Il Liber pontificalis aggiunge alle indicazioni cronologiche su Aniceto poche altre notizie prive di riscontro: Aniceto sarebbe stato siro, originario di Emesa, l’attuale Homs (“de vico Humisa”: in realtà la città, metropoli della provincia “Phoenicia Libana”, doveva essere ben più consistente di un “vicus”), figlio di Giovanni; avrebbe ordinato diciannove presbiteri, quattro diaconi e nove vescovi, avrebbe disposto che “secundum praeceptum apostoli” il clero non portasse i capelli lunghi, sarebbe morto martire (notizia mancante nella prima redazione), e sarebbe stato sepolto il 20 aprile nel cimitero di Callisto, mentre nella prima redazione si ricorda la sua sepoltura presso san Pietro nel cimitero vaticano. Alla sua morte sarebbe seguito un periodo di diciassette giorni di sede vacante.
La proibizione al clero di portare i capelli lunghi è attestata solo a partire dall’epoca di Girolamo: il riferimento al precetto apostolico rinvia probabilmente a 1 Corinzi 11, 14, in cui Paolo afferma essere disdicevole per un uomo lasciarsi crescere i capelli. Relativamente alla sepoltura di Aniceto è preferibile la lezione della prima redazione del Liber pontificalis, non tanto per uniformità con l’analoga notizia sulla maggior parte dei vescovi che lo precedono: all’epoca di Aniceto infatti non esisteva ancora il cimitero di Callisto sulla via Appia, e il nome di Aniceto non compare nelle antiche liste di papi che vi si ritenevano sepolti.

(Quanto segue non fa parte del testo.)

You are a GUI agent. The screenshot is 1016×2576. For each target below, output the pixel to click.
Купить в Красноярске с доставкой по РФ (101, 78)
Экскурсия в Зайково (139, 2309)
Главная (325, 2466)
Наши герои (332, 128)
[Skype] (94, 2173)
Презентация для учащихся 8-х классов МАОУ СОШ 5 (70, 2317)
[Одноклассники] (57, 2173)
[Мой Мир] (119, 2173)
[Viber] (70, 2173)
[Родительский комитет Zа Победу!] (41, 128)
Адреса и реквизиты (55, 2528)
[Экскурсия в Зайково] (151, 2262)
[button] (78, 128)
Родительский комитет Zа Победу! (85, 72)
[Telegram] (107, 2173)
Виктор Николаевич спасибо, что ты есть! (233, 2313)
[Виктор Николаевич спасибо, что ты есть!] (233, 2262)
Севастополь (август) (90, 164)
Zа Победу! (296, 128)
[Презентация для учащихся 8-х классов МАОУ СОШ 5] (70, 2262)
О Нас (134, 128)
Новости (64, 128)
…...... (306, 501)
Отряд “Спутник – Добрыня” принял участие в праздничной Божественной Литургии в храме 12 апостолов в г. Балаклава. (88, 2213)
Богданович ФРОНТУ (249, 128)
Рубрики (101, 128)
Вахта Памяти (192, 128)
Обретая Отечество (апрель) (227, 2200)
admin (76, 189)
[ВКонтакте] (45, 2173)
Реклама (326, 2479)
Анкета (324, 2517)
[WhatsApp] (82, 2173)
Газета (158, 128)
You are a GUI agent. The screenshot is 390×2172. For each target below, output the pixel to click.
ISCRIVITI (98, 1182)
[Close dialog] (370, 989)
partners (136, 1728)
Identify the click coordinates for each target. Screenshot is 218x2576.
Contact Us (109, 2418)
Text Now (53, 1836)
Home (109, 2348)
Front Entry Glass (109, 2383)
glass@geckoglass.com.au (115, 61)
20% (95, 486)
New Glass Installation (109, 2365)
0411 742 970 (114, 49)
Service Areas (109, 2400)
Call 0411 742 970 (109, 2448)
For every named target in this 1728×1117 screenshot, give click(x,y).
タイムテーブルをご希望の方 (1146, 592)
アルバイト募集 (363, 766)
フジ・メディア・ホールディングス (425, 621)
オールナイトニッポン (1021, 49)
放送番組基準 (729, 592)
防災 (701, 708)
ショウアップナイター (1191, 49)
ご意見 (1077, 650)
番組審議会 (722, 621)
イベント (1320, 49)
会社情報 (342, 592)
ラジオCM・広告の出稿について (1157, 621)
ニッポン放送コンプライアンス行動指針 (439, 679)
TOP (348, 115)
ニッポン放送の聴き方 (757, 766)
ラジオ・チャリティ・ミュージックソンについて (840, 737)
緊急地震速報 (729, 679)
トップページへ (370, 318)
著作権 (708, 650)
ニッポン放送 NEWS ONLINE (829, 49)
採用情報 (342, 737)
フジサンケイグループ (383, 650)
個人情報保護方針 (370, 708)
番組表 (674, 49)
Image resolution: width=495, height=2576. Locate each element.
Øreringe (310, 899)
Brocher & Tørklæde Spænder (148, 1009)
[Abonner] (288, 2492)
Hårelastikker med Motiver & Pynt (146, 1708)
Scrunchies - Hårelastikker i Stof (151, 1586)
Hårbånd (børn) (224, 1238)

Ad Aniceto è attribuita una delle decretali pseudoisidoriane. La commemorazione di Aniceto compare per la prima volta nel Martyrologium di Adone alla data del 17 aprile, ed è passata nel Martyrologium Romanum alla data del 20 aprile; nel 1969 è stata espunta dal Calendarium Romanum perché inserita tardivamente nei martirologi, oltre al fatto che non ci sono ragioni per considerare Aniceto un martire, e che si ignora la data della sua morte.